Copy everything in the material below, from the line containing "950x950 pixels." down to the line containing "tap(786, 362)", word for word, including both of those lines.

Source data:
------------------------------------------------------------

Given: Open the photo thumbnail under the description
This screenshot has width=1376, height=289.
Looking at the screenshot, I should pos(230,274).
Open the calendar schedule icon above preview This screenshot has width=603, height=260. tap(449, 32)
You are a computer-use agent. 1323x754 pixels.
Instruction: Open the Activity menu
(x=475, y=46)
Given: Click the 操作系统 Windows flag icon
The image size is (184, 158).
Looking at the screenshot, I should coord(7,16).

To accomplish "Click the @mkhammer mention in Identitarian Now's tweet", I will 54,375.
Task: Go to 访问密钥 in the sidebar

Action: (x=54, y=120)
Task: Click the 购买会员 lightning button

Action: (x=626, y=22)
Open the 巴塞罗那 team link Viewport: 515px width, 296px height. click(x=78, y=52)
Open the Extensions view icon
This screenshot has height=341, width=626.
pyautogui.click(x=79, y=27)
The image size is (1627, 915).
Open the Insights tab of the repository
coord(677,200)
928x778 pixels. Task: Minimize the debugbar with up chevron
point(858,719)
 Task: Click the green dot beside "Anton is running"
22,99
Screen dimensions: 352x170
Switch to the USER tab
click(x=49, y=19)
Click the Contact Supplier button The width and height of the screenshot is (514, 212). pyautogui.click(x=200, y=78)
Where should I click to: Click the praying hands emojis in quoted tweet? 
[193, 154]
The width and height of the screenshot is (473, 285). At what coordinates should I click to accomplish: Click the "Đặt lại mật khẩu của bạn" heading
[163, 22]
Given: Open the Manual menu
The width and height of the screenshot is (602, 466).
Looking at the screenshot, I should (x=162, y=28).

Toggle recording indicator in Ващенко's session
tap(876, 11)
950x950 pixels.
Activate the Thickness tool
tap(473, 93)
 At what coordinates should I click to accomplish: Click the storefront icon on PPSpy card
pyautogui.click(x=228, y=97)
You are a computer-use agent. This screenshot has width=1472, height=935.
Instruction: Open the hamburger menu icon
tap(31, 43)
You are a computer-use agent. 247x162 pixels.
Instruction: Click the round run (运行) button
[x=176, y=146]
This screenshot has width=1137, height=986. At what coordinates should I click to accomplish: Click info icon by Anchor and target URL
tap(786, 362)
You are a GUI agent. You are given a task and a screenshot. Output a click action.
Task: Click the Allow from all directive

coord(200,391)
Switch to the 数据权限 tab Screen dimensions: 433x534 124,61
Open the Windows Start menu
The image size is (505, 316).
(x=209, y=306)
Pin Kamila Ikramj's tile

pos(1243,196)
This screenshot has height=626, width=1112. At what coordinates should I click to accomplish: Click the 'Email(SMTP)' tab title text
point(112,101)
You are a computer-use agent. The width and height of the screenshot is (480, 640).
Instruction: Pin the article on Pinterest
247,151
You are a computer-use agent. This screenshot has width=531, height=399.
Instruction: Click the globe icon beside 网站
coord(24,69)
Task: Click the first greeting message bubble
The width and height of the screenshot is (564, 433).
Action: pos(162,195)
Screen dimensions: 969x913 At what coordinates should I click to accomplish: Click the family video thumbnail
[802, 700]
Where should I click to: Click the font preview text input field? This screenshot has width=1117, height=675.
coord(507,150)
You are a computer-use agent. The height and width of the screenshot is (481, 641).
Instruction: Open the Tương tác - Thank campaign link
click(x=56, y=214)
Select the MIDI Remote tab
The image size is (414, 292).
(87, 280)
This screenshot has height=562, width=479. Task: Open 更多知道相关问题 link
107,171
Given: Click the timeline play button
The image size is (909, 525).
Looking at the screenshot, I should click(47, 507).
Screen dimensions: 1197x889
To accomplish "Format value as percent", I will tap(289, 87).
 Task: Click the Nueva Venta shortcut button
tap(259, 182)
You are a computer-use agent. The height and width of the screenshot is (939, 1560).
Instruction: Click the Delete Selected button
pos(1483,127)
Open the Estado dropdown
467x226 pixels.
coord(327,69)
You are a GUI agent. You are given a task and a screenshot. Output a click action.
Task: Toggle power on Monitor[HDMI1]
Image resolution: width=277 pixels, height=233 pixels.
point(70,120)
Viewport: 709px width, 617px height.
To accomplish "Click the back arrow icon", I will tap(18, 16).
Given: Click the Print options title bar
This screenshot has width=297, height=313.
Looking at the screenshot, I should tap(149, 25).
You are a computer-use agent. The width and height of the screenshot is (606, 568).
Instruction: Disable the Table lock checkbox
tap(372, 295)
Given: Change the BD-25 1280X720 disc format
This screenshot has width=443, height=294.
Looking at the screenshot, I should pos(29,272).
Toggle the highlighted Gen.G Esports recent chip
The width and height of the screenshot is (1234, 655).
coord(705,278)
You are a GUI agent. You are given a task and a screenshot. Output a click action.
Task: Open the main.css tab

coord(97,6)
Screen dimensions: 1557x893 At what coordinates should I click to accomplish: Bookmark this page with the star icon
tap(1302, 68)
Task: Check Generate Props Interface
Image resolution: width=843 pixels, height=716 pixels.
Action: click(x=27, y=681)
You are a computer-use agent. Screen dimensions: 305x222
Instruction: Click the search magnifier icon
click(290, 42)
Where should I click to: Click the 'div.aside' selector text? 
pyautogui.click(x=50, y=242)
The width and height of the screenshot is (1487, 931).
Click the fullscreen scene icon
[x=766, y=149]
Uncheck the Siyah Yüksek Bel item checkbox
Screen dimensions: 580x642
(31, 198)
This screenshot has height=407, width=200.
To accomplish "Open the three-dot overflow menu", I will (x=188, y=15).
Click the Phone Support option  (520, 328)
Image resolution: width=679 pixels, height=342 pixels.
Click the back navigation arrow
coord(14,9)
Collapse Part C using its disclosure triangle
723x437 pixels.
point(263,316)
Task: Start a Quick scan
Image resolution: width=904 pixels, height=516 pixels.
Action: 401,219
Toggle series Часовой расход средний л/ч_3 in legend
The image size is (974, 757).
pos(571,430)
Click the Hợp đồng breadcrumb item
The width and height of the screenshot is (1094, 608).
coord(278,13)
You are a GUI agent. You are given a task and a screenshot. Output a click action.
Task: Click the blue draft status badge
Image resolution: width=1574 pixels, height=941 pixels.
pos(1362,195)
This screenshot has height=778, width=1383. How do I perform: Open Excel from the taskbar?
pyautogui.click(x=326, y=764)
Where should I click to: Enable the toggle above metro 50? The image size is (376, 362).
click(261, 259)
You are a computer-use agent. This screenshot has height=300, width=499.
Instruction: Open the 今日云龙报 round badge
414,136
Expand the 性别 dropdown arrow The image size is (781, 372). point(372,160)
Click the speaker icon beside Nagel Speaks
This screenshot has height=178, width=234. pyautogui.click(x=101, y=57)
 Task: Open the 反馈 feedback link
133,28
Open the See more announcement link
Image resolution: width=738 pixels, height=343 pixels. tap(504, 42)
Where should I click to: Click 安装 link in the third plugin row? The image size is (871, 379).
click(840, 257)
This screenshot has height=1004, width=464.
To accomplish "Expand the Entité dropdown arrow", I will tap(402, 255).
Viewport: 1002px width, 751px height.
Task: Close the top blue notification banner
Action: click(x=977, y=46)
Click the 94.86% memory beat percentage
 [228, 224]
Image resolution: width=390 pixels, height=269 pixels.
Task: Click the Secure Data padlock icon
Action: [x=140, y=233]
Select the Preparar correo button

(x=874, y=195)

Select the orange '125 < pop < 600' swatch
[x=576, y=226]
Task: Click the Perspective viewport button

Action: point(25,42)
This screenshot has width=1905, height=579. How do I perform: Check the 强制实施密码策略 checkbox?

------------------------------------------------------------

FINAL ANSWER —
950x950 pixels.
Activate the Thickness tool
tap(473, 93)
 At what coordinates should I click to accomplish: Click the storefront icon on PPSpy card
pyautogui.click(x=228, y=97)
You are a computer-use agent. This screenshot has width=1472, height=935.
Instruction: Open the hamburger menu icon
tap(31, 43)
You are a computer-use agent. 247x162 pixels.
Instruction: Click the round run (运行) button
[x=176, y=146]
This screenshot has width=1137, height=986. At what coordinates should I click to accomplish: Click info icon by Anchor and target URL
tap(786, 362)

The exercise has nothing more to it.